── Passage given

DIGITAL PRINTING INK COMPOSITION
This invention relates to a composition suitable for application by an ink-jet print head, to a method of producing such a composition, and its use for the coating of substrates.
There are many advantages of using Inkjet printing as a printing or coating technique. It can produce high quality prints at high speed. As a non-contact method, it can be used to print on a wide range of substrates having different surface textures. The image to be printed is stored digitally, thus obviating the need for screens, engraving etc. In addition, images can be altered easily and rapidly, thus allowing for more variation in prints. No down time or cleaning between different designs is required. As the ink is only deposited where required, the technique minimises ink wastage and reduces cleaning requirements. The small size of the nozzles in a typical ink-jet print head place stringent demands on the physico-chemical properties of any ink used, however. Factors such as pigment particle size and ink viscosity, and the quality of pigment and frit dispersion, are important to prevent nozzle blockage.
Compositions for application to substrates such as ceramics and glasses commonly include a powdered glass component or 'frit'. During subsequent heat treatment ("firing") the frit melts and bonds to the substrate. Typically, the composition also contains an inorganic pigment, which does not itself melt during heat treatment, but is affixed to the substrate by, or incorporated with, the frit. A combination of a frit and a pigment is often termed an enamel. Enamels are widely used to decorate or produce coatings on ceramics such as tableware, where the composition may be applied by simple screen-printing methods, by applying decals comprising the enamels or by manual application for example, using dipping or a brush. The properties of compositions applied by such techniques can vary within wide ranges without significantly affecting the final coating. Compositions which do not contain a frit can only be affixed to substrates which at least partially melt during heat treatment, such as those already coated with a frit-containing composition, or by applying an over-layer of a frit-containing composition.

────
── Information supplied

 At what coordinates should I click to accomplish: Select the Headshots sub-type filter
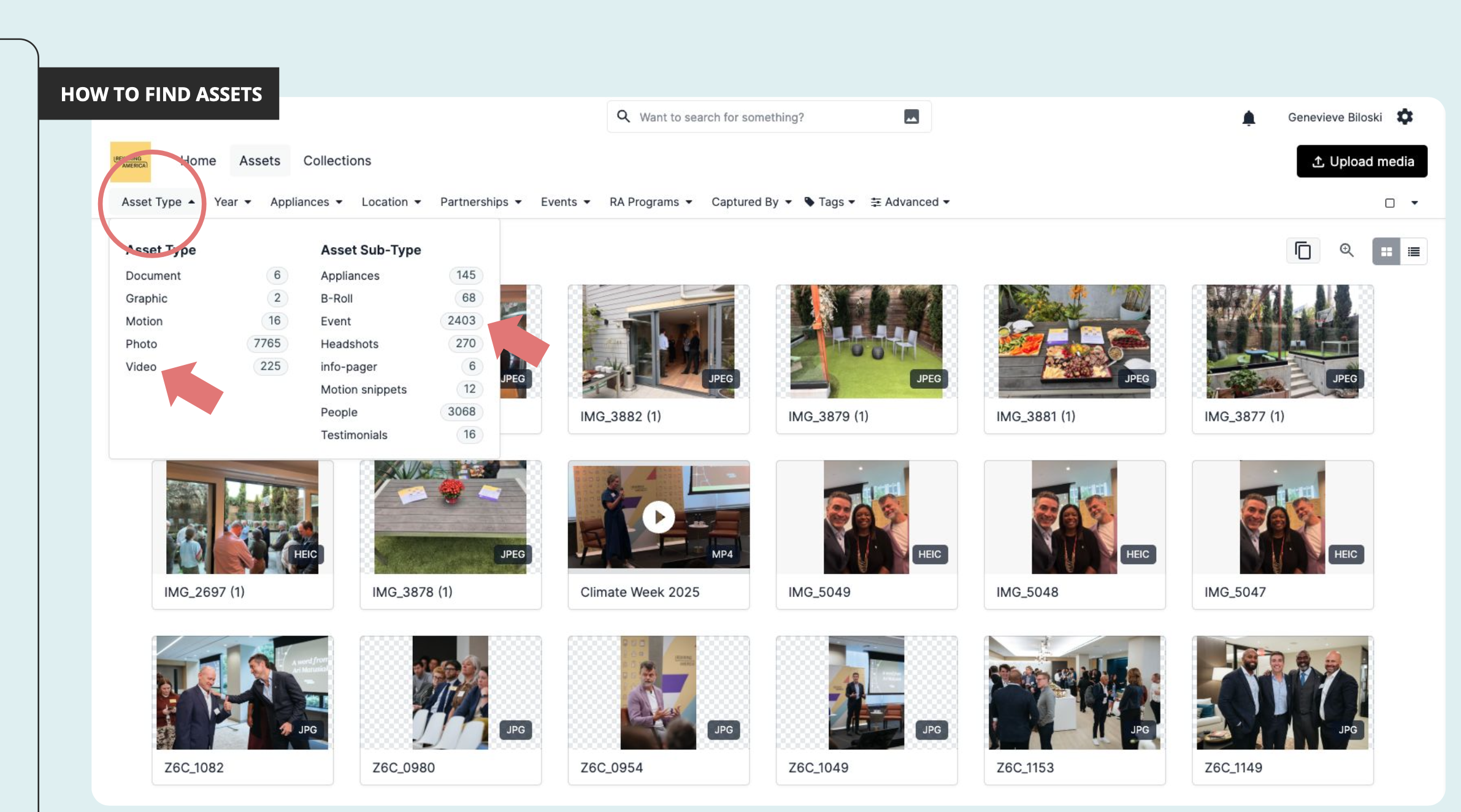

────

**Task brief:** Set down the part of the ink-jet printing ink text above word for word, starting with "DIGITAL PRINTING INK" and going on through "coating of substrates.".

**Written response:**
DIGITAL PRINTING INK COMPOSITION
This invention relates to a composition suitable for application by an ink-jet print head, to a method of producing such a composition, and its use for the coating of substrates.